Exercise:
Reproduce everything from the line containing "The width and" down through the line containing "click(753, 540)", character for character.

Task inputs:
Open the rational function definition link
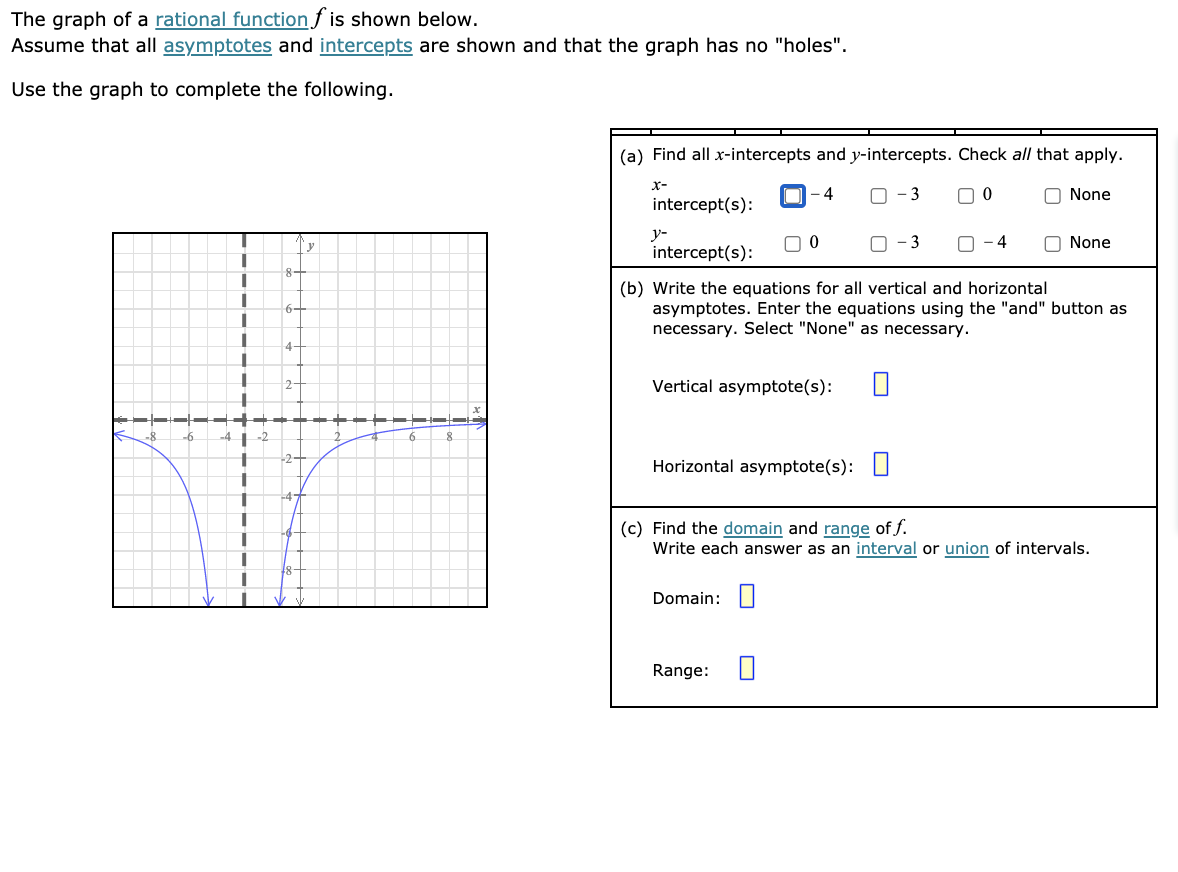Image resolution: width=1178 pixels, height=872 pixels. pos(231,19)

...

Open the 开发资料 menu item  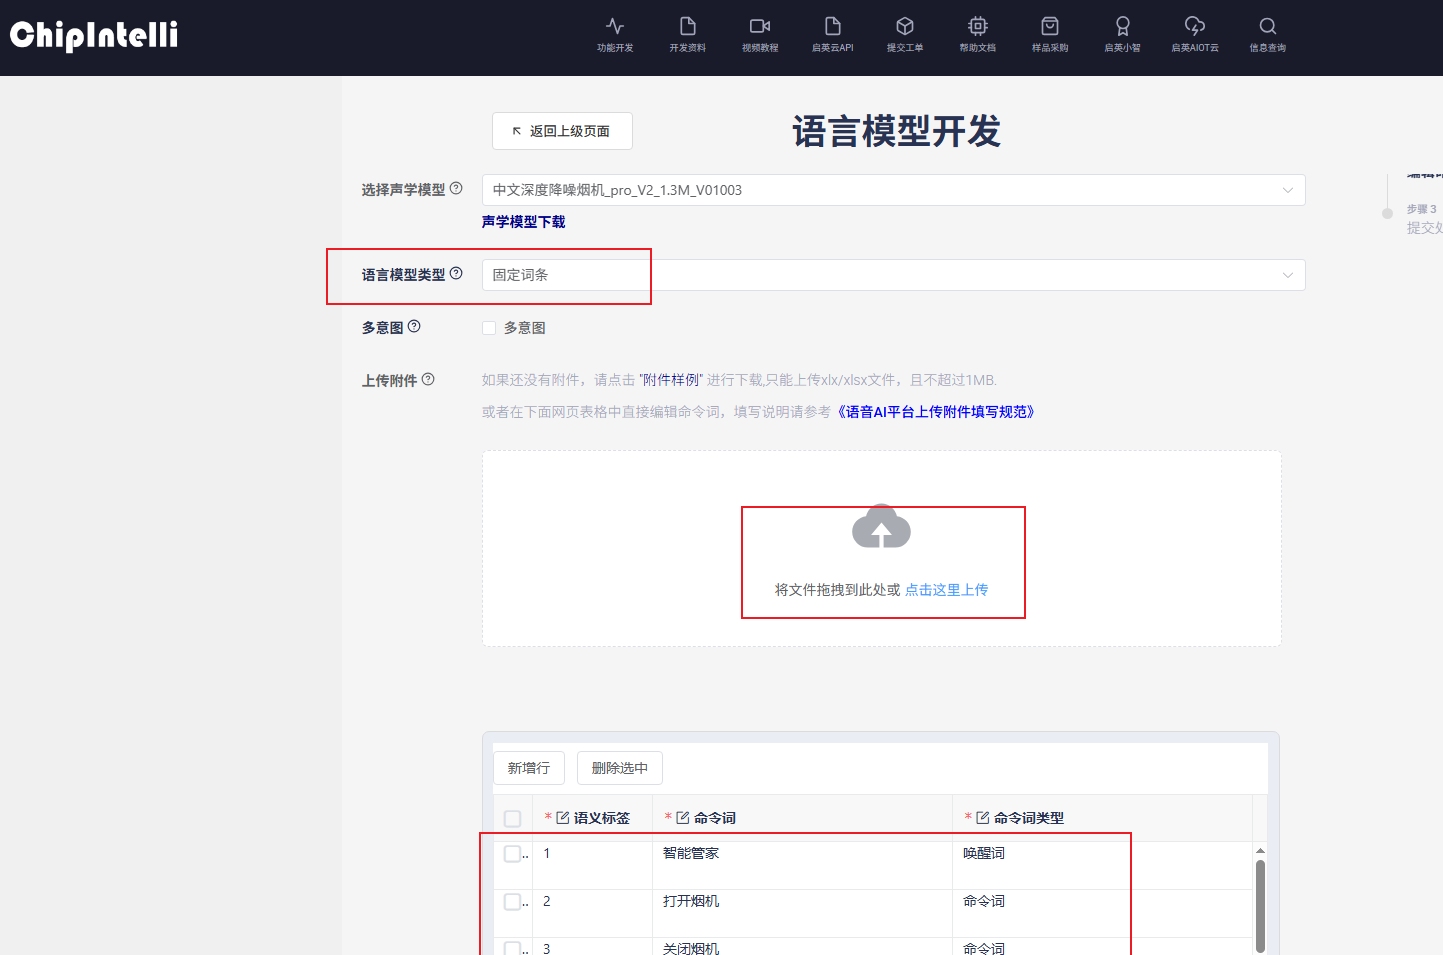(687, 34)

---

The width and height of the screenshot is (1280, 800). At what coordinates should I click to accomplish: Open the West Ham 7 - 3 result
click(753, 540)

Task response:
The width and height of the screenshot is (1280, 800). At what coordinates should I click to accomplish: Open the West Ham 7 - 3 result
click(753, 540)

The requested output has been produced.